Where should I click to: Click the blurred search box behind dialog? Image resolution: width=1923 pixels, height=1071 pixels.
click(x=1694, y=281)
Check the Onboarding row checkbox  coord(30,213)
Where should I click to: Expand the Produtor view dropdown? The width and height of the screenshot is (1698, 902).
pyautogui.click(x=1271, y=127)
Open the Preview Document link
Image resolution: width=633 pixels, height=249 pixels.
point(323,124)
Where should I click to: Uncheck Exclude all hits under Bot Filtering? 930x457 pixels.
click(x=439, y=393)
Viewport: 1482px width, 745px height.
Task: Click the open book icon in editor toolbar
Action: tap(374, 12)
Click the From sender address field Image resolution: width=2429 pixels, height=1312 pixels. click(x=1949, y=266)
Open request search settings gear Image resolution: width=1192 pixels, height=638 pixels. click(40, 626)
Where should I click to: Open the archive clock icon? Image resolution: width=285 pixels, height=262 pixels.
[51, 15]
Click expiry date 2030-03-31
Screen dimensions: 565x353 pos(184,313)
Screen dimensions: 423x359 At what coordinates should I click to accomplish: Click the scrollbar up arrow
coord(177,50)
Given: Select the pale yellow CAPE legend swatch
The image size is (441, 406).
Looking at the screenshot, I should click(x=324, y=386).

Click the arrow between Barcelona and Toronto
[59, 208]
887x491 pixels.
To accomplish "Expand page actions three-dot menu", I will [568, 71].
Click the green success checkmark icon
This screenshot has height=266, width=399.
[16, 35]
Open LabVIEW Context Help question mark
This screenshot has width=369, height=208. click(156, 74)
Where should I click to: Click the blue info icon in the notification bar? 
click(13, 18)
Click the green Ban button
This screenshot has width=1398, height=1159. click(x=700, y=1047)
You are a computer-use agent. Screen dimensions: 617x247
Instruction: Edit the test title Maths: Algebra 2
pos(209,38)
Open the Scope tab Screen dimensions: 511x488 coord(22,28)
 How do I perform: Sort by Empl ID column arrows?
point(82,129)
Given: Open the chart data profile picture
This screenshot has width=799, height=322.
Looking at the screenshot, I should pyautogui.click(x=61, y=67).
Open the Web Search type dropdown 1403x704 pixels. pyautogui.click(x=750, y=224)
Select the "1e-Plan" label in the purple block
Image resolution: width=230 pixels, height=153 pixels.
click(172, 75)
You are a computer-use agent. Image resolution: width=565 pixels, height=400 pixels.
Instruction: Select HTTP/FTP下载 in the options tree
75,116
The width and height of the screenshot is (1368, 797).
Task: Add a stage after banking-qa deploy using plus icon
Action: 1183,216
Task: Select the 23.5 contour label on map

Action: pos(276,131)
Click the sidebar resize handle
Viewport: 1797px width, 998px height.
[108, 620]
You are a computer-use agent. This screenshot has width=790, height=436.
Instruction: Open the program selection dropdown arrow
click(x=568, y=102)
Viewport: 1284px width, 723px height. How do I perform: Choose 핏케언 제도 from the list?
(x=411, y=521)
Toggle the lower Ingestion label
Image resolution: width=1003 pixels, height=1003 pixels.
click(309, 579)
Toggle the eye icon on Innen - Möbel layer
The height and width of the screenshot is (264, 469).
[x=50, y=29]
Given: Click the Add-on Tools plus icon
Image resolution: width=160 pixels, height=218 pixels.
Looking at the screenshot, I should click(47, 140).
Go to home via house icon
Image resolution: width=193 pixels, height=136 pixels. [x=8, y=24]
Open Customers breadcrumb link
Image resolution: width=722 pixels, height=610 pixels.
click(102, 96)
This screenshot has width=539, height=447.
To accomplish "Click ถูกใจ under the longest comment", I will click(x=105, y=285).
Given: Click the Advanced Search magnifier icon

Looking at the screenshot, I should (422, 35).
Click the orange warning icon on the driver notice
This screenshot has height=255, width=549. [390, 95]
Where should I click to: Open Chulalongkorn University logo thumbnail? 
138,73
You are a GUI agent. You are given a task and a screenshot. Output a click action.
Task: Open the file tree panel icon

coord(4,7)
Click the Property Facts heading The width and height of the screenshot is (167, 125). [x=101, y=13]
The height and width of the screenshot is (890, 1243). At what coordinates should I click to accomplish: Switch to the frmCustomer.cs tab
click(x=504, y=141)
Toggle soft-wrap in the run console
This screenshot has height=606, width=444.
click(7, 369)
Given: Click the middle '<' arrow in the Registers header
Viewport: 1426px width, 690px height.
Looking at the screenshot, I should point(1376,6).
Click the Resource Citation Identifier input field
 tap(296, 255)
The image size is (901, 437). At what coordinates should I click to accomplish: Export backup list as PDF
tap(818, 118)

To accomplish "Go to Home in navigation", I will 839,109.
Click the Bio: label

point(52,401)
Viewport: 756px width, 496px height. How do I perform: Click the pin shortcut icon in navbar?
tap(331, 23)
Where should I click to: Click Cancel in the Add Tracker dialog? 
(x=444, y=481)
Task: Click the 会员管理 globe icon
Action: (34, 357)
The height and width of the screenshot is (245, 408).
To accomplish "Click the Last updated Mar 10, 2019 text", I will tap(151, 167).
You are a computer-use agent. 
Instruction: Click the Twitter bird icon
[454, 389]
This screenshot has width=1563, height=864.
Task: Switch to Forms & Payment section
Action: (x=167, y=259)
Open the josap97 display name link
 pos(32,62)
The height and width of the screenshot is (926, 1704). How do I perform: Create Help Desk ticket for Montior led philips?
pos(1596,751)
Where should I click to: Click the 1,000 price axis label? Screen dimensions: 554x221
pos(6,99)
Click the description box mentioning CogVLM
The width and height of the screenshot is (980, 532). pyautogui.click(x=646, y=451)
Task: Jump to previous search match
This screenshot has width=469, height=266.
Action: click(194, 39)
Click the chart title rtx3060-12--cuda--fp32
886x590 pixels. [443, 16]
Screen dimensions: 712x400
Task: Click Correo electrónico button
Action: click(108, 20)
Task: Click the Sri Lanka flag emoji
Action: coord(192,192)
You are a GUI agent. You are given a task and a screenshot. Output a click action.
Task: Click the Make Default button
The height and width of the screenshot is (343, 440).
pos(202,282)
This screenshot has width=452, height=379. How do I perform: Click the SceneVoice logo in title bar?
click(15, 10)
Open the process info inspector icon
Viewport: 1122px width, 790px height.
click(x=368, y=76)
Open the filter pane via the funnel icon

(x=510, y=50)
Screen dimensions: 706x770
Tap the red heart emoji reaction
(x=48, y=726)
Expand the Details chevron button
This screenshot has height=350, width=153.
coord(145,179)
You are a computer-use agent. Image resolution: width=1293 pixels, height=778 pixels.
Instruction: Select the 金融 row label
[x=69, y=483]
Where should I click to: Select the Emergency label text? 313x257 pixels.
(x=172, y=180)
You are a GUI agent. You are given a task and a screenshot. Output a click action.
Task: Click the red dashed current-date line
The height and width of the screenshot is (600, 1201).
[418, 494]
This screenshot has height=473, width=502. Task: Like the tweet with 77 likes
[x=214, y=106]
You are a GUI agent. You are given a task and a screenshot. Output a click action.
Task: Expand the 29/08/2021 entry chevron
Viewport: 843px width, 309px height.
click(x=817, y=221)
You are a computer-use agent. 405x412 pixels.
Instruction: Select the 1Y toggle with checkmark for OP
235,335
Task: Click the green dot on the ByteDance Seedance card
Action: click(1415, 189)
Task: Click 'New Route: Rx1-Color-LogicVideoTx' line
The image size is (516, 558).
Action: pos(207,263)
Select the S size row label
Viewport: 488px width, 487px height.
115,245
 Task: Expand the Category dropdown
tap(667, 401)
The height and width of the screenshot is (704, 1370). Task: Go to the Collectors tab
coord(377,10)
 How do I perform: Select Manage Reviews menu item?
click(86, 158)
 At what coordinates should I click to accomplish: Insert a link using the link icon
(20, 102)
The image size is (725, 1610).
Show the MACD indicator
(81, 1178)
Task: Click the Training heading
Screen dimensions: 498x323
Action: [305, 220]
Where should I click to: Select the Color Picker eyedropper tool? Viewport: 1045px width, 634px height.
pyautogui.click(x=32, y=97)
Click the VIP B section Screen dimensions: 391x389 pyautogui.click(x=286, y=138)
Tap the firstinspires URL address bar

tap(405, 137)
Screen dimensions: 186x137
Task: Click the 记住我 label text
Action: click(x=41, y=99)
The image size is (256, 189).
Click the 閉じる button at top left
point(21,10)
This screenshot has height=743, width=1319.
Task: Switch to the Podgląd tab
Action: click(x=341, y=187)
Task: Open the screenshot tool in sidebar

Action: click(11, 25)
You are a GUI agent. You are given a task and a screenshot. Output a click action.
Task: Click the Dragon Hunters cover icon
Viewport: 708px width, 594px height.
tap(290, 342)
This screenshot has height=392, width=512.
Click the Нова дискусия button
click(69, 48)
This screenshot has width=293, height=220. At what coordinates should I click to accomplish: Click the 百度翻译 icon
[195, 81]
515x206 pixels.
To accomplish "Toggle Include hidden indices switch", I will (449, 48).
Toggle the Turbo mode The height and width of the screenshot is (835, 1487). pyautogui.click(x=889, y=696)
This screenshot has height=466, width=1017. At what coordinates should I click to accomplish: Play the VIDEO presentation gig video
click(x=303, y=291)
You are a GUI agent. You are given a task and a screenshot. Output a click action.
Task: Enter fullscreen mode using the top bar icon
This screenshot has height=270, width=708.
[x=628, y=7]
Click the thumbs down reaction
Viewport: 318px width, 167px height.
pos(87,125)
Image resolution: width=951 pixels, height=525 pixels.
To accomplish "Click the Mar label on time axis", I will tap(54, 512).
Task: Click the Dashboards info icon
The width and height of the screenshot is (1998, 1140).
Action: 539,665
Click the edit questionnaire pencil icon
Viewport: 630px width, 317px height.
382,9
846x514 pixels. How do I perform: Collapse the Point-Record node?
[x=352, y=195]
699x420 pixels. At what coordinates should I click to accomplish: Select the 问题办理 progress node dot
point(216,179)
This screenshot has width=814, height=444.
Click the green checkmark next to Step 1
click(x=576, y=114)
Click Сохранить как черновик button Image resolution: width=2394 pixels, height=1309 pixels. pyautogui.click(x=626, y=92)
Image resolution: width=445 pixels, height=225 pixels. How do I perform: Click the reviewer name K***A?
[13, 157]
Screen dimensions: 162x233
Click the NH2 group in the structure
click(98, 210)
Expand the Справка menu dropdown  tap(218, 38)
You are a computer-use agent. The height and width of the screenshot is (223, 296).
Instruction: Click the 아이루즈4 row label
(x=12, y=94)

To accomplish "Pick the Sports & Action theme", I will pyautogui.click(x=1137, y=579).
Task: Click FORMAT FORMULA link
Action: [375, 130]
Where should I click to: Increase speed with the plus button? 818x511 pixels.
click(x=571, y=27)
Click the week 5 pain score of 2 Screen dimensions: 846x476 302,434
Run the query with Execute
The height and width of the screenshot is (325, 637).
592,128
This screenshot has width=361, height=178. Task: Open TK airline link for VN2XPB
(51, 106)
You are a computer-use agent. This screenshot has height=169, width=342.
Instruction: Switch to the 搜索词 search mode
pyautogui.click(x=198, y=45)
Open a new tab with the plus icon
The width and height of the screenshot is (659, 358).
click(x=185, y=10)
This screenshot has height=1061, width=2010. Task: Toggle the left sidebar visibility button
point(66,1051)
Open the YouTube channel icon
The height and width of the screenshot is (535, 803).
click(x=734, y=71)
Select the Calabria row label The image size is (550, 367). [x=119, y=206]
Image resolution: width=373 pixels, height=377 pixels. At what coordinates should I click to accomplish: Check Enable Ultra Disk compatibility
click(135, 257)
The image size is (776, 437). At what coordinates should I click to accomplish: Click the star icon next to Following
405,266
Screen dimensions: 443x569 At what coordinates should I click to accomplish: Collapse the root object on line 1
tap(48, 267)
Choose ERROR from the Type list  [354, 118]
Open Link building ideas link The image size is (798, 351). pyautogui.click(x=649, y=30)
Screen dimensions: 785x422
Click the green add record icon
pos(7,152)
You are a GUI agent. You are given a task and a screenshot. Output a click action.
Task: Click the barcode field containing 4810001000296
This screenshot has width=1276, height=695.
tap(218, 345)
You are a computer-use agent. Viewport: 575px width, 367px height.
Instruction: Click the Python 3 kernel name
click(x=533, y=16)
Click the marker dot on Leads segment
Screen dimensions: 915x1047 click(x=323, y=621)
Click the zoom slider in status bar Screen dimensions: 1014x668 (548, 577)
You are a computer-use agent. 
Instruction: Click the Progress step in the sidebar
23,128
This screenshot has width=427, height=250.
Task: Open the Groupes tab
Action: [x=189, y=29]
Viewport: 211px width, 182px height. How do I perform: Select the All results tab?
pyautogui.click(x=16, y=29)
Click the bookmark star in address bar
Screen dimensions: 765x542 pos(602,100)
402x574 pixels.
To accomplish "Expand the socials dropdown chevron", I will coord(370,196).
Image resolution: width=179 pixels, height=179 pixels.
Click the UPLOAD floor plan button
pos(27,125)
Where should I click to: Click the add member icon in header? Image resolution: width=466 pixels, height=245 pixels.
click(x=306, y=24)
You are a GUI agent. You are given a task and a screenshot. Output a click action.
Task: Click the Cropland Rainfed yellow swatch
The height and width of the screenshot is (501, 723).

What you will do: List every line above that contains the string "mode".

Output of the exercise:
Toggle the Turbo mode The height and width of the screenshot is (835, 1487). pyautogui.click(x=889, y=696)
Task: Enter fullscreen mode using the top bar icon
Instruction: Switch to the 搜索词 search mode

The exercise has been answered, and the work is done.